Encore faut-il pouvoir tout expliquer ? Et, c’est là où le bât blesse, Monsieur le Ministre, malgré l’abondante littérature budgétaire, les évaluations des niches fiscales au regard de leurs objectifs et de leurs coûts pour les finances publiques restent encore trop imprécises. Le poids de ces dispositifs a été croissant ces dernières années, principalement du fait de la montée en charge du crédit d’impôt compétitivité emploi (CICE), mais pas uniquement. Le seuil symbolique des 100 milliards d’euros a été franchi l’an dernier, pour donner un ordre de grandeur, cela représente le total des dépenses publiques d’éducation de la maternelle au baccalauréat.

Soyons clairs, l’objectif de cette résolution n’est pas de raboter mais de remettre les niches fiscales sous radar. Ce radar fait aujourd’hui défaut. À la question proposée avant-hier à certains lycéens au baccalauréat de philo « Est-il possible d’échapper au temps ? », nous pourrions fournir l’exemple de dizaines de niches qui sont reconduites ad vitam aeternam. De manière éloquente, sur les 474 dispositifs recensés lors du projet de loi de finances pour 2019 – seuls 450 ont un impact budgétaire. De même, le nombre de bénéficiaires n’est connu que pour un peu plus de la moitié des dépenses fiscales. Pour reprendre une expression de Pierre DESPROGES, « La seule certitude que nous avons c’est d’être dans le doute ».

Dès lors, nous proposons dès le prochain projet de loi de finances, dans quelques semaines, d’avoir un débat sur l’opportunité de maintenir des dispositifs, soit non chiffrés, soit d’un montant peu significatif. C’est aujourd’hui 161 dispositifs qui ne sont pas « évaluables ». Autant dire qu’il est plus qu’acrobatique de savoir quels sont les effets de ces dispositifs-fantôme, que ce soit entre les contribuables, mais également entre les territoires.

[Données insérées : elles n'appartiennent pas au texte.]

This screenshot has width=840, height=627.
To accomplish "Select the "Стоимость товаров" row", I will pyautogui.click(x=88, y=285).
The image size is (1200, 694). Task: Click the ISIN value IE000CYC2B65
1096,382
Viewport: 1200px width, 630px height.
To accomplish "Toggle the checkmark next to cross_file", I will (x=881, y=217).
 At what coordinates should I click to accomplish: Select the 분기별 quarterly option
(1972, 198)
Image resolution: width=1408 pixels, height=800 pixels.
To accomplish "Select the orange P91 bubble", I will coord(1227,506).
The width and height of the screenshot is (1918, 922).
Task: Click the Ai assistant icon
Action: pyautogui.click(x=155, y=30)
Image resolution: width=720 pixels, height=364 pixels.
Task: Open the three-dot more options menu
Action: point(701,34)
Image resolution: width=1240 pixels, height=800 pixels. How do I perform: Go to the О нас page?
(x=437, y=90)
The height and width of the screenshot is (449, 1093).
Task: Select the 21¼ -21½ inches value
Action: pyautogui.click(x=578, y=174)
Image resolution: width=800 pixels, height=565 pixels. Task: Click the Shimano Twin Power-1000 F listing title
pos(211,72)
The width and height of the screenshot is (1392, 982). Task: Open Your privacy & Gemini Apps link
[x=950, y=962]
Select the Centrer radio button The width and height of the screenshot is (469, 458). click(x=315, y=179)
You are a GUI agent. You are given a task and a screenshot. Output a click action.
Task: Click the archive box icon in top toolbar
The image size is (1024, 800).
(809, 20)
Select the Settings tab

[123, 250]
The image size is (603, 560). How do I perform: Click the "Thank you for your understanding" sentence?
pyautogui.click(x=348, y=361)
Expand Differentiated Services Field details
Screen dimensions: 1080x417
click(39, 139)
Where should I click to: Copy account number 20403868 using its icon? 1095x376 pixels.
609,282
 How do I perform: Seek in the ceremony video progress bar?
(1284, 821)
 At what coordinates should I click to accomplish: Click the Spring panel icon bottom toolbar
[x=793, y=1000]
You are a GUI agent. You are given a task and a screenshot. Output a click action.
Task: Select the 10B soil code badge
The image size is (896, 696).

C’est pourquoi nous suggérons de borner progressivement l’ensemble des niches fiscales dans le temps, et de faire évoluer notre « Constitution financière », la loi organique relative aux lois de finances, pour faire en sorte que toute prolongation de niche soit accompagnée d’une évaluation sur son efficacité et son efficience. La Cour des Comptes, au regard de la qualité de ses travaux et de la constance de ses recommandations en matière de remise en ordre des niches, pourrait utilement prêter main-forte au législateur.

Surtout, et c’est évidemment le plus exigeant, nous appelons à un véritable pilotage des dépenses fiscales par les administrations centrales et déconcentrées de l’État.

Aujourd’hui, les ministères « métier » ne suivent pas les niches fiscales, faute de données, mais aussi et surtout parce que les compétences avec les directions de votre ministère ne sont pas clairement articulées. Désormais, nous souhaitons donc que les annexes « Voies et moyens » soient enrichies d’une justification des niches fiscales par les administrations compétentes. A cette fin, le Parlement souhaiterait être destinataire des comptes-rendus des conférences fiscales et budgétaires conduites pendant l’élaboration du budget.

En conclusion, cette résolution n’est pas une révolution, mais l’expression d’un volontarisme en matière de bonne gestion, qui devrait, nous l’espérons, trouver l’assentiment sur la plupart des bancs.